◆ What you will do: In the entries below, identify every line with the string "This" and copy it.

=== Material shown ===

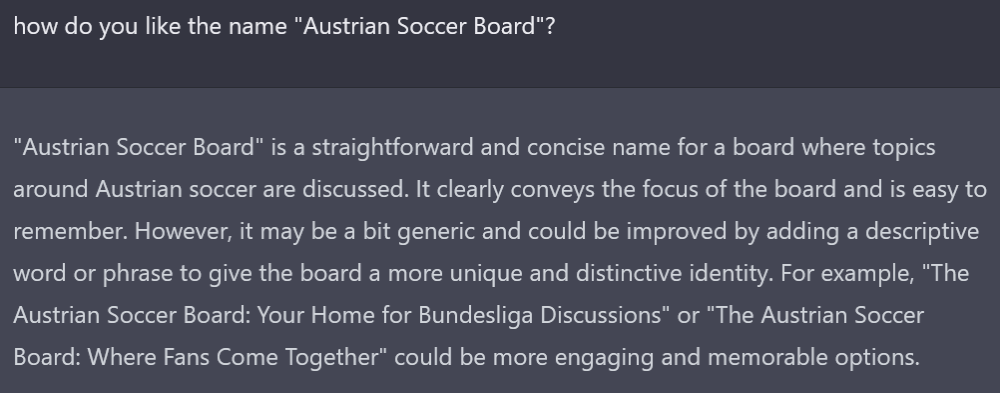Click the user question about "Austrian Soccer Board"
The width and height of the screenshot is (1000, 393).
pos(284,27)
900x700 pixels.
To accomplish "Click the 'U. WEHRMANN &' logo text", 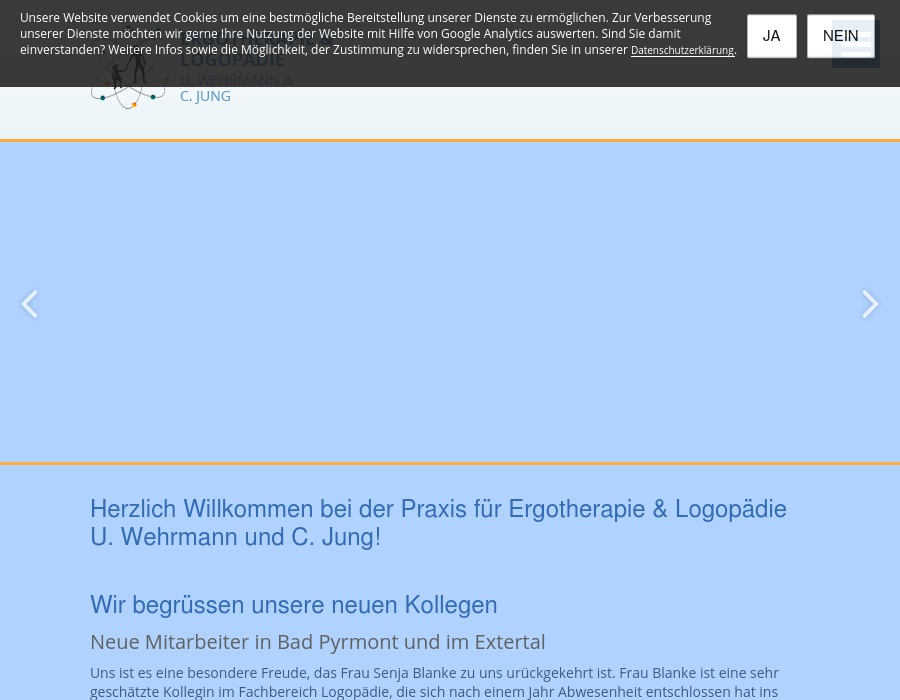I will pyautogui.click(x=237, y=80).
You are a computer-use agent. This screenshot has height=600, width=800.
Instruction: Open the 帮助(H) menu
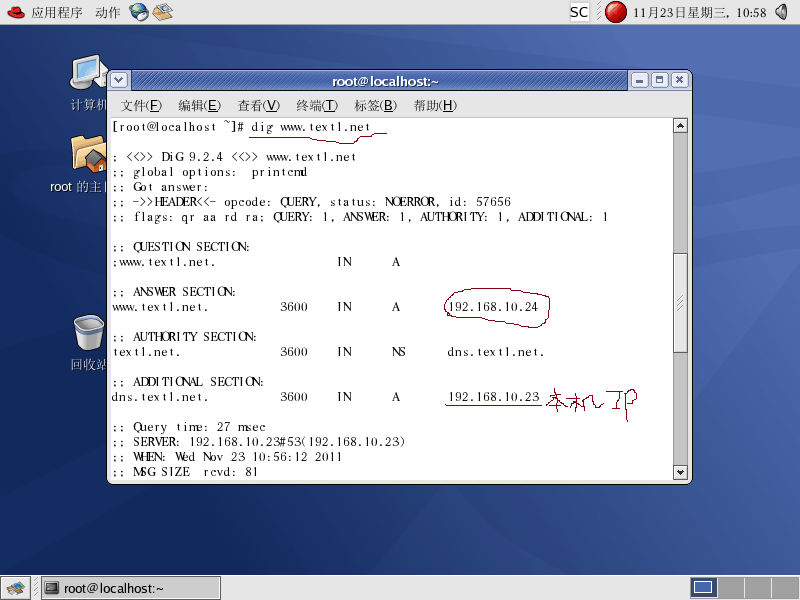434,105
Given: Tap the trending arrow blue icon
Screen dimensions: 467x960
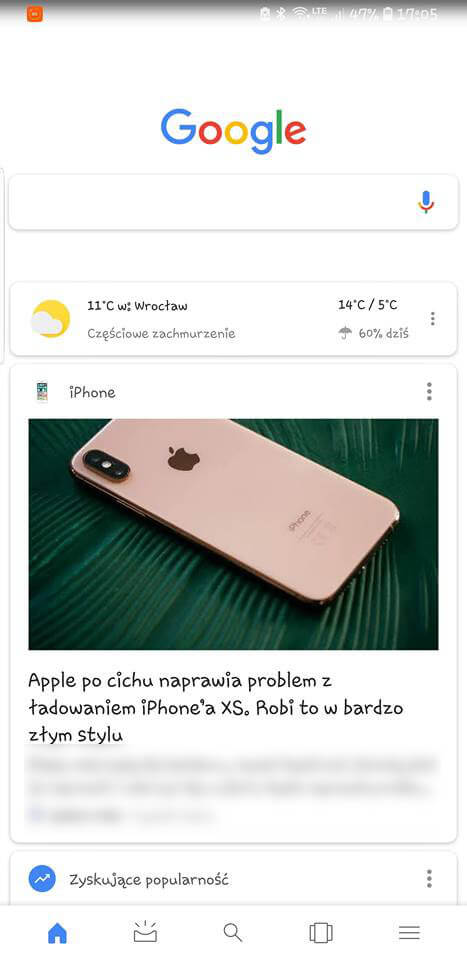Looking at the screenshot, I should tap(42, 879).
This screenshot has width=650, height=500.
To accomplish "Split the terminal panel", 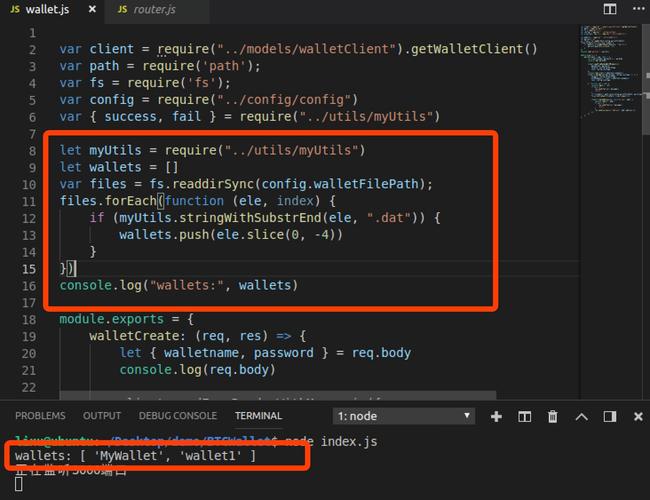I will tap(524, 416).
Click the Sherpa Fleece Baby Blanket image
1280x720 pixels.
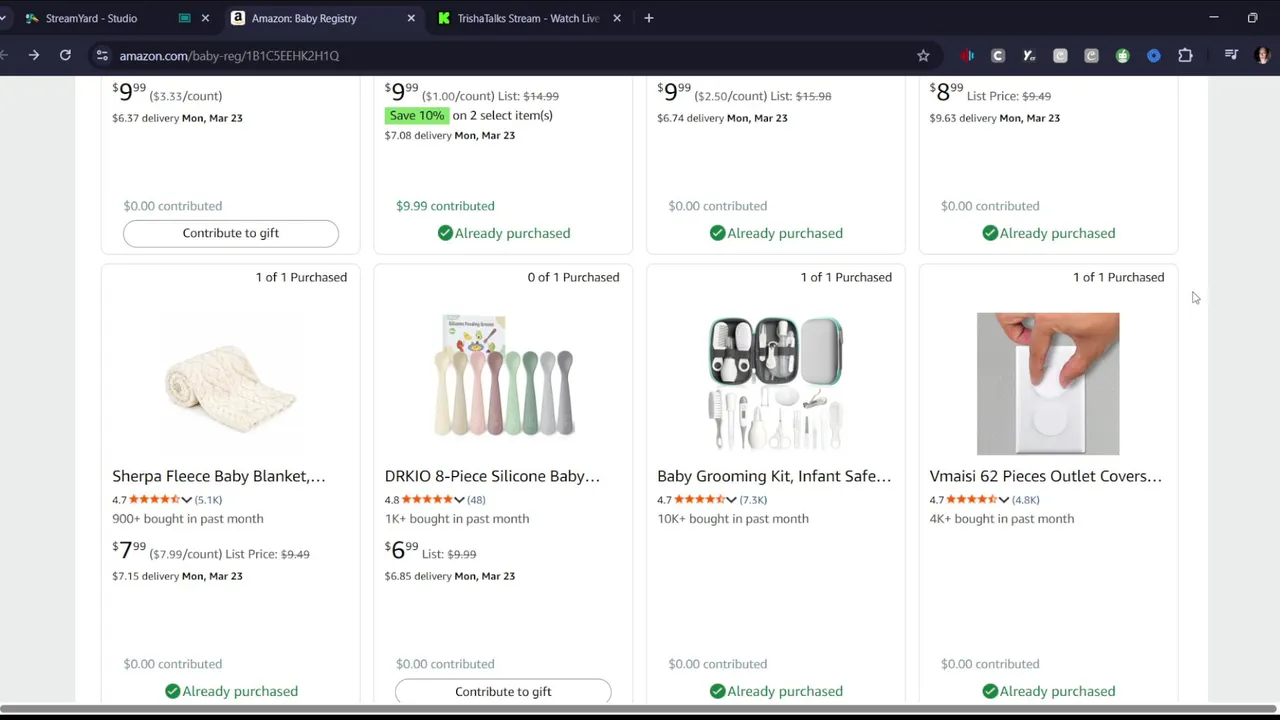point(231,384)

===

◆ Exercise result:
You are a computer-use agent. This screenshot has height=600, width=800.
This screenshot has width=650, height=500.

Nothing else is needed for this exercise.